[Excerpts from a dataset]
********

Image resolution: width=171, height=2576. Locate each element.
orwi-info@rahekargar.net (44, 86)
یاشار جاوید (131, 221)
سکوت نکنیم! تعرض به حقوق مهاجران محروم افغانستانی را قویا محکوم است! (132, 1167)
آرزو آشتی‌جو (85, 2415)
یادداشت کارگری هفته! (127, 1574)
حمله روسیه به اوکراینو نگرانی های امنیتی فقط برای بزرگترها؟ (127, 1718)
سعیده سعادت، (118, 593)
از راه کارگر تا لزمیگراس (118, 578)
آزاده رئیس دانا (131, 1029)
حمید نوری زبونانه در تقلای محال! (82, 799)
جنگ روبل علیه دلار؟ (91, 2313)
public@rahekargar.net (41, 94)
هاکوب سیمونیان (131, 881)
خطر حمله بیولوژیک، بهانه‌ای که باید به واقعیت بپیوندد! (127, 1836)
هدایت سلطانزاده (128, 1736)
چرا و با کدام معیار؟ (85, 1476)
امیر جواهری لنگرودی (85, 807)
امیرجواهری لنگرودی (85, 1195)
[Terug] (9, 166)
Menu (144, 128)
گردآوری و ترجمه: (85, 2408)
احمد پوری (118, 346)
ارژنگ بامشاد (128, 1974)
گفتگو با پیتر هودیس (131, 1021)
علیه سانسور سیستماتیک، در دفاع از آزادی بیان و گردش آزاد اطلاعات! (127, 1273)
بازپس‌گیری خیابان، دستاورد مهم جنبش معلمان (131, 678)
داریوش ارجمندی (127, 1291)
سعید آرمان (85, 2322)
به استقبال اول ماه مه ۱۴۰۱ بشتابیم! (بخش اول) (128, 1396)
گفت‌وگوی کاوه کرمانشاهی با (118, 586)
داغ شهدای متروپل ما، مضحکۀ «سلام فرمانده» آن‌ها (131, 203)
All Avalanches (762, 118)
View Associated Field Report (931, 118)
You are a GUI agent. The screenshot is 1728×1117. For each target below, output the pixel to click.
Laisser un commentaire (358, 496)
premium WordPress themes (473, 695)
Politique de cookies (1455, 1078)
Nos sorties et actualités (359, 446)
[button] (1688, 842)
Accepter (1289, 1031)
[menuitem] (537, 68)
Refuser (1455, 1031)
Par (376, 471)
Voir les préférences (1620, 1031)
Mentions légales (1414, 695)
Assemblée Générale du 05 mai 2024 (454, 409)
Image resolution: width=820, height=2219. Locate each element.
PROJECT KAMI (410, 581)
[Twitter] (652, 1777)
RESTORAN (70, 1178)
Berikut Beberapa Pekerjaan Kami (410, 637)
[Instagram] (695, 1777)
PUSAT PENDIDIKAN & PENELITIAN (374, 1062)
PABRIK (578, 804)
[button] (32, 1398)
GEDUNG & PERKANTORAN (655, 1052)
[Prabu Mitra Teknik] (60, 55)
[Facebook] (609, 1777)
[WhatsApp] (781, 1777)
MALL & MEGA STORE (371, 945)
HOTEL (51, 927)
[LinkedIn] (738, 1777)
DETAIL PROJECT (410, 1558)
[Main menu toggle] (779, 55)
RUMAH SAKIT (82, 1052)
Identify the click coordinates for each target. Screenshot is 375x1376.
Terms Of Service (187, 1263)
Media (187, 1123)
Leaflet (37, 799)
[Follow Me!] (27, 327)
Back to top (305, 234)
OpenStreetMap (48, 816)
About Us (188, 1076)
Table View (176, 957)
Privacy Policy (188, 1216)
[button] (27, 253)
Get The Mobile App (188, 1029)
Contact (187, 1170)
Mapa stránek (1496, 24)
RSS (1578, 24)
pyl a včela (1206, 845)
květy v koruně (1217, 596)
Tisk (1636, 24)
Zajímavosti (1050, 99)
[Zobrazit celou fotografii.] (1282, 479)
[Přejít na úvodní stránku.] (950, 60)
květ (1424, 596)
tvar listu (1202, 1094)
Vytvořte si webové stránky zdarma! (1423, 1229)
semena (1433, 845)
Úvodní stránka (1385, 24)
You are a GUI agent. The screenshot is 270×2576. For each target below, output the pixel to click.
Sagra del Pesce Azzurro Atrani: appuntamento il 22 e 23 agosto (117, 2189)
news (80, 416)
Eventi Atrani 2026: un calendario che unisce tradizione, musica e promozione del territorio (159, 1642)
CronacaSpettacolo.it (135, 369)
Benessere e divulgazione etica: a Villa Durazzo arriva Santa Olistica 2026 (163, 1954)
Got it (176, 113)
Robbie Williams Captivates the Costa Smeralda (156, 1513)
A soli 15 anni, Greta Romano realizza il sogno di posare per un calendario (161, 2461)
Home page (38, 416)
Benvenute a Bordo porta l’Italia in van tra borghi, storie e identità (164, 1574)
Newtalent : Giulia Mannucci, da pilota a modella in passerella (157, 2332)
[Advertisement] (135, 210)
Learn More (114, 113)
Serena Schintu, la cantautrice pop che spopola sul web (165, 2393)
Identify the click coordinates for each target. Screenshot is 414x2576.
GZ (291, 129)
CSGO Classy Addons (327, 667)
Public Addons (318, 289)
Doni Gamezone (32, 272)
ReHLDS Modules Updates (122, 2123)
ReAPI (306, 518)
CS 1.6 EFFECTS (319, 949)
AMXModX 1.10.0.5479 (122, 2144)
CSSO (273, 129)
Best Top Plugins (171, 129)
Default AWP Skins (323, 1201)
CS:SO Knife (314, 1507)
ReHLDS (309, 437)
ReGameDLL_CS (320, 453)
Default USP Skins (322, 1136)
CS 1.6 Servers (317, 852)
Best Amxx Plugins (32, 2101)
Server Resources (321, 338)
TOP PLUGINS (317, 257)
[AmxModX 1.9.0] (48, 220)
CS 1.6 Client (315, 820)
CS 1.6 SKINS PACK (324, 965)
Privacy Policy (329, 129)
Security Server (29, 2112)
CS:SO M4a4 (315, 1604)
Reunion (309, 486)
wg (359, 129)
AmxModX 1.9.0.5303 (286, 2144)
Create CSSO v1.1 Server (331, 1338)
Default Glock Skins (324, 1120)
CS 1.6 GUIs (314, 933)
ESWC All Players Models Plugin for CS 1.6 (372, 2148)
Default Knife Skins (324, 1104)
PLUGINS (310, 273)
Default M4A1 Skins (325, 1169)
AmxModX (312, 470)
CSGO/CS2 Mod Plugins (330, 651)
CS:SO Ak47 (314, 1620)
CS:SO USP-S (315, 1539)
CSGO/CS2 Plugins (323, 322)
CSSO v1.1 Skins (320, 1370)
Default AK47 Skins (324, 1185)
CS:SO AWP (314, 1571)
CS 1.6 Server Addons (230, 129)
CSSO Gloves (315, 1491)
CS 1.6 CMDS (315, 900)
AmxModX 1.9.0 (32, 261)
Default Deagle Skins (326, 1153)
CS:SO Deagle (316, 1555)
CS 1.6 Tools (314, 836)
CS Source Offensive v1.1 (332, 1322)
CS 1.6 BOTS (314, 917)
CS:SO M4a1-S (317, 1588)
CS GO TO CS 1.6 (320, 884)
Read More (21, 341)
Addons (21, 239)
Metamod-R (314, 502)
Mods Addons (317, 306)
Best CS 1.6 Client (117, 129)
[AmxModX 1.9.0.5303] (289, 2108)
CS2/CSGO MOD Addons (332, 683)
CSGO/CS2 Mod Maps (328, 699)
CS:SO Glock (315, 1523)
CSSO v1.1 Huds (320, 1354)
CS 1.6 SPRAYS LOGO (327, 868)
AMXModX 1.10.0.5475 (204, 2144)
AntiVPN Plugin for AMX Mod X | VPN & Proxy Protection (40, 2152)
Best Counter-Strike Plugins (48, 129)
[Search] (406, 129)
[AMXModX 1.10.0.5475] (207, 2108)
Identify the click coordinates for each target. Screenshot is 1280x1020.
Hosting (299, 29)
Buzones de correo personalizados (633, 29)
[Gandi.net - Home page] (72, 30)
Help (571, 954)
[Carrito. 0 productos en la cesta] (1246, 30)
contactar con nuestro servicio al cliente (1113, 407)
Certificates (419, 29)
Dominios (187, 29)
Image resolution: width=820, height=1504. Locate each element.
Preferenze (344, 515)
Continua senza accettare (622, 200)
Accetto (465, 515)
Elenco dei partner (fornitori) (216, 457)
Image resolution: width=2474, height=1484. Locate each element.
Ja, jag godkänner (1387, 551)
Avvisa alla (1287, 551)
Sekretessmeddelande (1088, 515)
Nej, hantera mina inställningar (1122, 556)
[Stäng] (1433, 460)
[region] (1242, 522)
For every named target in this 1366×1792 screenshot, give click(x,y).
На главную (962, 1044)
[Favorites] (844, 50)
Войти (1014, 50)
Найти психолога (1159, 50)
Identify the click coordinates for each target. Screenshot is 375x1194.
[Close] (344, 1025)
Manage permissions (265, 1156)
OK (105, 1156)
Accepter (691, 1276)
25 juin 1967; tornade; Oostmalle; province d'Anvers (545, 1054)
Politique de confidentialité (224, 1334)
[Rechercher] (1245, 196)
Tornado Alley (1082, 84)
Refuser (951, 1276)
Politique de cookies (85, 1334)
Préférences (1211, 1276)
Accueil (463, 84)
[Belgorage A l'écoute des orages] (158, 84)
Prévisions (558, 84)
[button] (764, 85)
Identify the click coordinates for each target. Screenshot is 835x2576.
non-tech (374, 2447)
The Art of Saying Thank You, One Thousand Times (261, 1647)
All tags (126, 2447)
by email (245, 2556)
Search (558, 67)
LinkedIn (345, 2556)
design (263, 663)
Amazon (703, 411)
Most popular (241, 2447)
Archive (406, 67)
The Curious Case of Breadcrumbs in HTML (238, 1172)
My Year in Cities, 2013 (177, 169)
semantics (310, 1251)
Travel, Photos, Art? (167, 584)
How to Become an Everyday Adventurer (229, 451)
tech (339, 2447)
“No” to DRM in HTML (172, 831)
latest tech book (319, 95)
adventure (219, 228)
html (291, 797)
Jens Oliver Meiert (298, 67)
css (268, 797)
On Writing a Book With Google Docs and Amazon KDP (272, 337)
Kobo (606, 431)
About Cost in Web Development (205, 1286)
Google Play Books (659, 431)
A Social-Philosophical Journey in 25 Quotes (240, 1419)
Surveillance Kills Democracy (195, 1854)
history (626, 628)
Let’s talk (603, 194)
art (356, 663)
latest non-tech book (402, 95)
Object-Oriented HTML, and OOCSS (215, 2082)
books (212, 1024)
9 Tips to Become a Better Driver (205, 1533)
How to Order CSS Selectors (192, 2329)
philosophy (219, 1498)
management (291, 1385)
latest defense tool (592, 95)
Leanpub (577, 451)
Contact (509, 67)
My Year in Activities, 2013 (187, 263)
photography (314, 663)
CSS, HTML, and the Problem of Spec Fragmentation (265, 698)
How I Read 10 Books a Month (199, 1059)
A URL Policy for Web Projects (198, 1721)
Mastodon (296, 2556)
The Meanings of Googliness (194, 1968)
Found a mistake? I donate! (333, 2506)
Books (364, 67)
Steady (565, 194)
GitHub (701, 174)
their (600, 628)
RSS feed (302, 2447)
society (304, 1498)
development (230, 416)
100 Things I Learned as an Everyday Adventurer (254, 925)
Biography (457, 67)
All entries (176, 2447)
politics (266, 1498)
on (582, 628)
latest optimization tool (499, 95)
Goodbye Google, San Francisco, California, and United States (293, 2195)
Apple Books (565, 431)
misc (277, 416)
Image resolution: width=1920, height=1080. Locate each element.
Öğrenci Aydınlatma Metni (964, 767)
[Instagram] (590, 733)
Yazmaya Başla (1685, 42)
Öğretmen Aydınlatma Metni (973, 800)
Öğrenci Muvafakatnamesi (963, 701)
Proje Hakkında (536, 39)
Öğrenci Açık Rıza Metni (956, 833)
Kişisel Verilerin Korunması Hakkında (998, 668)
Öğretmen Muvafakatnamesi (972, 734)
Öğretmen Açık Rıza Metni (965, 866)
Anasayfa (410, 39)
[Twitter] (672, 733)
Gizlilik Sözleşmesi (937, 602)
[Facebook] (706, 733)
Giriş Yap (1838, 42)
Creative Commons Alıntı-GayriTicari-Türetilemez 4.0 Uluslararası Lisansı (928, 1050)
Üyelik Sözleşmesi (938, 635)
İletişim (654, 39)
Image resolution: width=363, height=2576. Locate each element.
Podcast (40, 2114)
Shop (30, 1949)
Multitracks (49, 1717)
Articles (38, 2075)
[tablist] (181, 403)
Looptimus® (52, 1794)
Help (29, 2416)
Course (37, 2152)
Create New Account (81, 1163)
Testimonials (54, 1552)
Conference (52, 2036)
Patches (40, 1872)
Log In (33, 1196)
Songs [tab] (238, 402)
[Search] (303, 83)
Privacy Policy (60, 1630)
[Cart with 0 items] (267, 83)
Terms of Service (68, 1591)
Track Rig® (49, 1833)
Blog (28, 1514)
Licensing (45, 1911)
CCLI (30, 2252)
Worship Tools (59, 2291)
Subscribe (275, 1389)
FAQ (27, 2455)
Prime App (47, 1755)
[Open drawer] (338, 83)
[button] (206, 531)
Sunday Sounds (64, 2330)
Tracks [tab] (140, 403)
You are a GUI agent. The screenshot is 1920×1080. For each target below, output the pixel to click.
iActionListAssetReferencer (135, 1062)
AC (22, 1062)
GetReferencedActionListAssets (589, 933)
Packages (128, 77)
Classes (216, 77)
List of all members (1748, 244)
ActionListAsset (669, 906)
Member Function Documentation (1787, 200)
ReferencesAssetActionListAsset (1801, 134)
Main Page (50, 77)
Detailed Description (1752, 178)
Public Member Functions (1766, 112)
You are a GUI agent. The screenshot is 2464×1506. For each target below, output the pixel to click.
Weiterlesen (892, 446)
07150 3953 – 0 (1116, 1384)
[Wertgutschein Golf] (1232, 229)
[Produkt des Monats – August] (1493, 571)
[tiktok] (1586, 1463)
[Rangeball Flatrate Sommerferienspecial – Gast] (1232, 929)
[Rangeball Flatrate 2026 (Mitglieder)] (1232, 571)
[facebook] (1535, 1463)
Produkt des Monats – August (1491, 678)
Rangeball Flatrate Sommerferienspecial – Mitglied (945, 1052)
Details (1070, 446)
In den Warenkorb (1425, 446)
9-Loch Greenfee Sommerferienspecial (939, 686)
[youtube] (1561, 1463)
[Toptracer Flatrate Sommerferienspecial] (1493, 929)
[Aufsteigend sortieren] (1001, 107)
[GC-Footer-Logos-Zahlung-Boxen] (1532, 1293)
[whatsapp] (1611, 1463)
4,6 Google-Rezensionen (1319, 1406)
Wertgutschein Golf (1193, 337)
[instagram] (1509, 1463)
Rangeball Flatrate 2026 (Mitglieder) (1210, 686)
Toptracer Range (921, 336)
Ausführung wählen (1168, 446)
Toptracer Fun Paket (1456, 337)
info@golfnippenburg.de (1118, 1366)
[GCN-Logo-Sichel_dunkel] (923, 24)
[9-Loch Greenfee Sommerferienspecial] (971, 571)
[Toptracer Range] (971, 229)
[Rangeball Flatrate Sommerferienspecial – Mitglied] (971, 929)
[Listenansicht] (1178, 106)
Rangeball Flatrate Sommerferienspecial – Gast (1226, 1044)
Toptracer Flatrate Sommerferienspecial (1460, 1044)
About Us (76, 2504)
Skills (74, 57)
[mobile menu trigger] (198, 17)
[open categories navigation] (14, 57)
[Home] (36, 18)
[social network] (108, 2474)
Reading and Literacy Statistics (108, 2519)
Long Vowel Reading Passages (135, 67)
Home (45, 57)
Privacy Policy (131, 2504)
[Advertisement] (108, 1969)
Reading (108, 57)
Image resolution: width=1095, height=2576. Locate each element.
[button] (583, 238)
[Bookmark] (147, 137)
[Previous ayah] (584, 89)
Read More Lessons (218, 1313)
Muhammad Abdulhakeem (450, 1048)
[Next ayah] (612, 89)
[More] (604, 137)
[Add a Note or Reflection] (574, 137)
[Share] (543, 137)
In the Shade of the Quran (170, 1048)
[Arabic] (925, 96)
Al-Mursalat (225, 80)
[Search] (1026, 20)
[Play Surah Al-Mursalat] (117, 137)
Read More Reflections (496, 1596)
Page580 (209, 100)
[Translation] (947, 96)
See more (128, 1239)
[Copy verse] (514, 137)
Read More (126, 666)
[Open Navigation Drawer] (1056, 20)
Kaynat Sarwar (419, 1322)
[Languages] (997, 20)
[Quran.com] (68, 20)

********

## [What to work on]
Output the lines above exactly, but only those between the line holding "AmxModX 1.9.0 (32, 261)" and the line holding "AntiVPN Plugin for", inclusive.

## [Output for this task]
AmxModX 1.9.0 (32, 261)
Default Deagle Skins (326, 1153)
CS:SO Deagle (316, 1555)
CS 1.6 Tools (314, 836)
CS Source Offensive v1.1 (332, 1322)
CS 1.6 BOTS (314, 917)
CS:SO M4a1-S (317, 1588)
CS GO TO CS 1.6 (320, 884)
Read More (21, 341)
Addons (21, 239)
Metamod-R (314, 502)
Mods Addons (317, 306)
Best CS 1.6 Client (117, 129)
[AmxModX 1.9.0.5303] (289, 2108)
CS2/CSGO MOD Addons (332, 683)
CSGO/CS2 Mod Maps (328, 699)
CS:SO Glock (315, 1523)
CSSO v1.1 Huds (320, 1354)
CS 1.6 SPRAYS LOGO (327, 868)
AMXModX 1.10.0.5475 (204, 2144)
AntiVPN Plugin for AMX Mod X | VPN & Proxy Protection (40, 2152)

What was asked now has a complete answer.